CBI warns UK in for worst decline in almost 30 years
The Confederation of British Industry (CBI) has warned that the UK economy will contract at nearly double the rate previously forecast this year.
The organisation said that the deteriorating global economy, together with a rise in unemployment and the ongoing difficulties that UK firms are facing in accessing credit will drive the economy deeper into recession this year.
The surge in unemployment and fears over job security will mean Britons will spend less and save more, which will have an impact on spending, said the CBI.

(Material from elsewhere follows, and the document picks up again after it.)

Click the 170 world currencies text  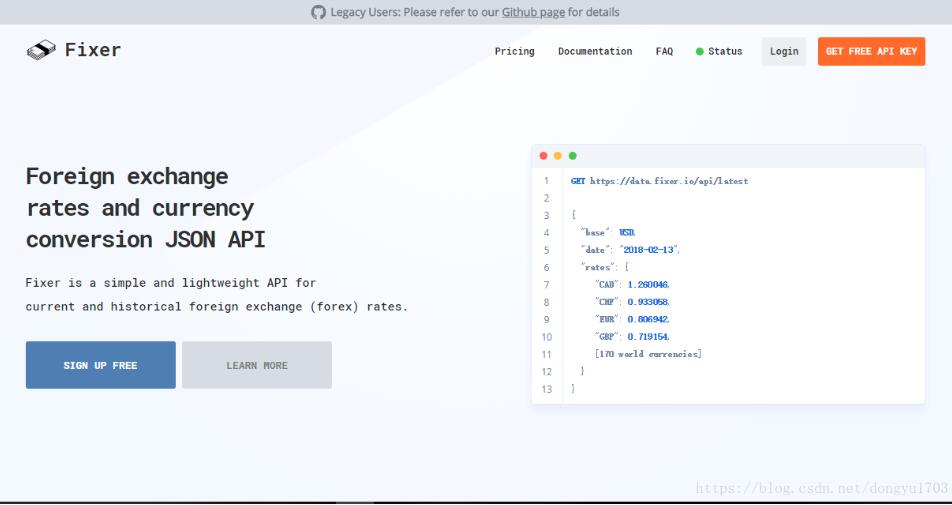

The CBI recently forecasted that unemployment will rise to over the 3 million mark by the second quarter of 2010, up from 1.97 million at the end of 2008.
The CBI said Gross Domestic Product will shrink 3.3%, revised from the 1.7% forecasted in November. As a result, the recession is expected to last for the whole of 2009, the business group said.
It was revealed on 23 January that the UK had officially entered recession after Gross Domestic Product fell by 1.5% in the fourth quarter of last year, following a 0.6% contraction in the three months prior to that.
Many business groups have predicted that this recession will be the worst since World War II as a result of a continued fall in house prices and the global financial crisis.
Meanwhile, the British Chambers of Commerce is urging the Government to implement the various credit support schemes it recently announced.
The news of a prolonged recession resulted in the pound falling against the euro and the dollar. In the last 12 months, Sterling is down 17% against the euro and 28% against the dollar.